Ian Foster, ANL computer scientist, describes the software effort at SC'95. Foster led 30 software designers in developing I-WAY's distributed computing environment that includes Point of Presense (I-POP) machines and I-Soft software.
Ian Foster, ANL computer scientist, describes the software effort at
SC'95. Foster led 30 software designers in developing I-WAY's distributed
computing environment that includes Point of Presense (I-POP) machines and
I-Soft software.
Though not with the power of a tsunami, the next wave of high-performance networking that debuted at SC'95 in December proved, to anyone who still held doubts, that distributed metacomputing is on its way. During three-and-a-half frantic days of the conference, researchers and networkers demonstrated all the essential functions for distributed computing that they had built from scratch during the previous nine months. For instance they used a single interface to schedule and initiate runs on remote computing resources, and they used Message Passing Interface (MPI) -- a software library for porting applications to other computer architecturest -- run applications in heterogeneous computing environments. They accomplished these by winning the support and cooperation of telecommunications carriers and 30 different academic and research institutions [see access, Fall 1995].
In his keynote address, William A. Wulf, professor of engineering and applied science at the University of Virginia and former assistant director of CISE, crowned I-WAY "a national treasure." Another person likened it to inventing the internal combustion engine, automobile, and interstate highway system all at once.
"We wanted to show that we could push the concept of high-speed ATM networks across the country and create the framework that would make this happenÐall at the same time," I-WAY cofounder Tom DeFanti said. "We knew it was possible, but others said it was not. We built the pieces, and this was the test. And it worked." DeFanti is associate director of the Virtual Environments Group at NCSA and director of the Electronic Visualization Laboratory at UIC.
Lessons learned
Exactly what worked -- and particularly what did not work -- will be dissected and
researched this next year.
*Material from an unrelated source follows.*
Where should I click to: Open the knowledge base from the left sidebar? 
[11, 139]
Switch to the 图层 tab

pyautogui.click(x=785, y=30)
More than just a demonstration, I-WAY was a testbed
with two goals: to present a prototype for high-speed distributed computing
and to identify its weaknesses.
Distributed computing links remote visualization and computing resources via high-speed networks into single virtual computing systems. Because this schema is a faster, more realistic means of assembling computing power than is trying to amass it in one place, many people believe distributed computing is the future of high-performance computing. The problem is that high-speed networks are not interoperable. Like the railroads of the 19th century that were built to different gauges, high-speed networks are of varying protocols and routing and switching technologies. I-WAY was the "first draft" of standard gauges and switches for distributed computing.
"I've always viewed I-WAY as a process, not a thing," said Gary Minden, program manager for the Advanced Research Projects Agency's (ARPA) Information Technology Office and a principal supporter of I-WAY. "Its purpose is to find out what the right questions are."
Although the right questions will be winnowed out during a follow-up meeting being arranged by Minden and representatives from NSF -- I-WAY's other primary backer -- a few of the likely topics already can be gleaned from the experiences at SC'95.
A topic likely to appear at the top of the list, because it embraced so many aspects of the project, is promoting better collaboration among all layers and entities of a distributed system. Of the 60 2D and 3D large-scale applications scheduled to run over the I-WAY (jointly called the GII Testbed and HPC Challenge events), only about half did so. Some researchers changed their plans and ran the applications locally using precomputed data. Of those who attempted to use the I-WAY, a handful were forced to resort to precomputed data or run their applications on the Internet. Many of their problems were traced to glitches in their applications. Others were due to inconsistencies elsewhere in the network, such as the incorrectly configured router at one institution that caused one researcher's application to creep across the I-WAY at only 5% of its anticipated bandwidth. More often than not, problems with the I-WAY stemmed from fledgling interconnections between the networks -- pieces of which had been assembled in less than nine months and cobbled together in a week.
The amount of information required for engineering the final stage of network assembly was enormous. Many of the configurations were complicated by the need to access remote resources from showfloor booths as well as from the GII Testbed. Many of these requirements were uncovered once the WAVE team assembled in San Diego. (WAVE -- short for Wide Area Visualization ExperimentalÑwas the name given to the portion of the I-WAY inside the convention hall.) With time at a premium and complications mounting, the vBNS (very high-speed Backbone Network Services) was the only one of 10 networks operating at the start of the GII Testbed. The other networks came up over the next three days; eventually all carried GII applications. Still the vBNS was used most extensively.
That the vBNS worked as well as it did owed much to collaborations, said Linda Winkler, a computer scientist at Argonne National Laboratory (ANL) and one of the primary architects of the I-WAY network. She is convinced vBNS would not have been running by the first day of the GII Testbed if specialists from the NSF supercomputing centers and MCI had not pitched in. "MCI made sure we understood the connectivity, and the centers made sure their resources were accessible. When two of the routers werenÕt responding, they all poked their heads into the problem to solve it," said Winkler.
Collaboration among 30 software designers led by Ian Foster at ANL produced one of the most creative components of I-WAY. The I-WAY Point-of-Presence (I-POP) machines and I-Soft software that comprised the I-WAY distributed computing environment shielded researchers from many of the intricacies of the networks. Researchers in the GII Testbed would log into any one of 17 I-POPs, schedule time on "I-WAY virtual machines," and initiate runs on required resources without being concerned with such issues as authorization, scheduling, and network interfaces at each remote site. That was what happened when everything worked as planned. As with the networks, circumstances often conspired to complicate this scenario. With application requirements and network connections changing hourly, Foster's team often found themselves manually reconfiguring virtual machines and network interfaces as well as chasing bugs in user programs and I-Soft software.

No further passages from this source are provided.